▸ Texte à lire
------

L'aspect affectif nous conduit ici encore à distinguer entre humoristes amateurs et professionnels : ces derniers apparaissent comme fortement émotifs, alors que la plupart des humoristes amateurs sont stables, de bonne humeur, dénués d'anxiété.

Ces quelques remarques sur les caractéristiques et la personnalité des « producteurs d'humour » ne vont certes pas permettre de repérer les plus humoristes des publicitaires. Pourtant, il est certain que l'humour, aussi bien sens de l'humour qu'aptitude à l'utiliser, peut être considéré comme caractéristique de certains créatifs. En changeant de budget, qui plus est en changeant d'agence, ils ne se départissent pas de ce ton qui est le leur et qui souvent leur permet de se forger un nom et une place dans le monde de la création publicitaire.

Il existe donc des créatifs pour qui l'humour fait partie du mode de vie, de pensée et d'expression. Travaillent-ils au sein d'agences que l'on peut qualifier à leur tour d'humoristiques ? Ce serait certes caricatural de l'affirmer. Certaines agences cependant sont plus que d'autres portées à utiliser l'humour. Ces agences sont d'ailleurs à peu près confondues avec ce qu'on appelle les agences- créatives. Naturellement, l'agence n'est pas seul juge et décideur en la matière, et très souvent elles regrettent que les annonceurs n'osent pas plus s'aventurer dans l'humour. S'aventurer n'est pas un terme trop fort, quand on sait que l'humour est souvent considéré comme une technique de communication relativement dangereuse. Mais en principe, les annonceurs vraiment réfractaires à l'humour ne seront pas clients de telles agences.

------

▸ Entrées fournies
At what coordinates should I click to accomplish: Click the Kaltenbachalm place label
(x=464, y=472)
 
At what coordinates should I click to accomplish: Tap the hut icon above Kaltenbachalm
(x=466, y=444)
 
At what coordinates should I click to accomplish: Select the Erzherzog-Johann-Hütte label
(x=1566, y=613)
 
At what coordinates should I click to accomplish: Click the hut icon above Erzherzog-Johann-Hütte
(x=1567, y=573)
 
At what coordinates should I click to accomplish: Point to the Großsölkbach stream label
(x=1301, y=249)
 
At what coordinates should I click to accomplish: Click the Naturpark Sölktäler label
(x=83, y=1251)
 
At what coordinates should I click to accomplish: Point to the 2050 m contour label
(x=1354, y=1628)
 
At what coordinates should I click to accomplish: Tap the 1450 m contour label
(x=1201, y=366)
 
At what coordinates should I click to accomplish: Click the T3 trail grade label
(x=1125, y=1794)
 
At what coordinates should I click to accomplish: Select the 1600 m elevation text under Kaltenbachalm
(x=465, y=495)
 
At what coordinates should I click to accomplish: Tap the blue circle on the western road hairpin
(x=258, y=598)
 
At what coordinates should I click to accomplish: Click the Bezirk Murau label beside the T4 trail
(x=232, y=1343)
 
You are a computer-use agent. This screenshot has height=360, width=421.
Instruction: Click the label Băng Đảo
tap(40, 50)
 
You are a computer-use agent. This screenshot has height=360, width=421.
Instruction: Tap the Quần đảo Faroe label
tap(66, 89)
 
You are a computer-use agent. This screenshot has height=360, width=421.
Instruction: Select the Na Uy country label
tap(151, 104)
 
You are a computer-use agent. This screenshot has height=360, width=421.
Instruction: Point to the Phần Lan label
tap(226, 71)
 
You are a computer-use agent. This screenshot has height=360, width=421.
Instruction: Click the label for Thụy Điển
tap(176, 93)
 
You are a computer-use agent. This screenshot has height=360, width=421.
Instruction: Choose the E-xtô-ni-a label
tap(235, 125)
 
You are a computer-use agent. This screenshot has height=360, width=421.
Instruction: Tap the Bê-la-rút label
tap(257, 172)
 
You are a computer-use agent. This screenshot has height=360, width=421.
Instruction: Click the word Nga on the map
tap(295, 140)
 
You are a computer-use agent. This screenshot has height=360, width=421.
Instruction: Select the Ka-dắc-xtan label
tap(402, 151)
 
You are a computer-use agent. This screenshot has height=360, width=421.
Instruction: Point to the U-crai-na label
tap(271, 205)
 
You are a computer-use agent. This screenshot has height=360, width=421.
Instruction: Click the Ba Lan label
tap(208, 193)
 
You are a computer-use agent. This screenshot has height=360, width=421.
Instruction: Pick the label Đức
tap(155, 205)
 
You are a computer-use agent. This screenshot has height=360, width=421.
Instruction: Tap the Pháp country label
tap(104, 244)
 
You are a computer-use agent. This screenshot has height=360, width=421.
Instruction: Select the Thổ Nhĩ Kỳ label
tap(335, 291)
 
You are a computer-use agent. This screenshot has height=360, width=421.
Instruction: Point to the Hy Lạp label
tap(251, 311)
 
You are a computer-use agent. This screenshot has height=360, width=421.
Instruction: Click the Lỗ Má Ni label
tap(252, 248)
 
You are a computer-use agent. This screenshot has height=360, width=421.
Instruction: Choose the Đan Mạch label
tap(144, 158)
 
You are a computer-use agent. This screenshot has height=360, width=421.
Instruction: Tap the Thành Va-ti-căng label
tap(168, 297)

------

Recopiez mot pour mot, dans le texte sur l'humour publicitaire, tout ce qui va de « L'aspect affectif nous » jusqu'à « la création publicitaire. » inclus.

L'aspect affectif nous conduit ici encore à distinguer entre humoristes amateurs et professionnels : ces derniers apparaissent comme fortement émotifs, alors que la plupart des humoristes amateurs sont stables, de bonne humeur, dénués d'anxiété.

Ces quelques remarques sur les caractéristiques et la personnalité des « producteurs d'humour » ne vont certes pas permettre de repérer les plus humoristes des publicitaires. Pourtant, il est certain que l'humour, aussi bien sens de l'humour qu'aptitude à l'utiliser, peut être considéré comme caractéristique de certains créatifs. En changeant de budget, qui plus est en changeant d'agence, ils ne se départissent pas de ce ton qui est le leur et qui souvent leur permet de se forger un nom et une place dans le monde de la création publicitaire.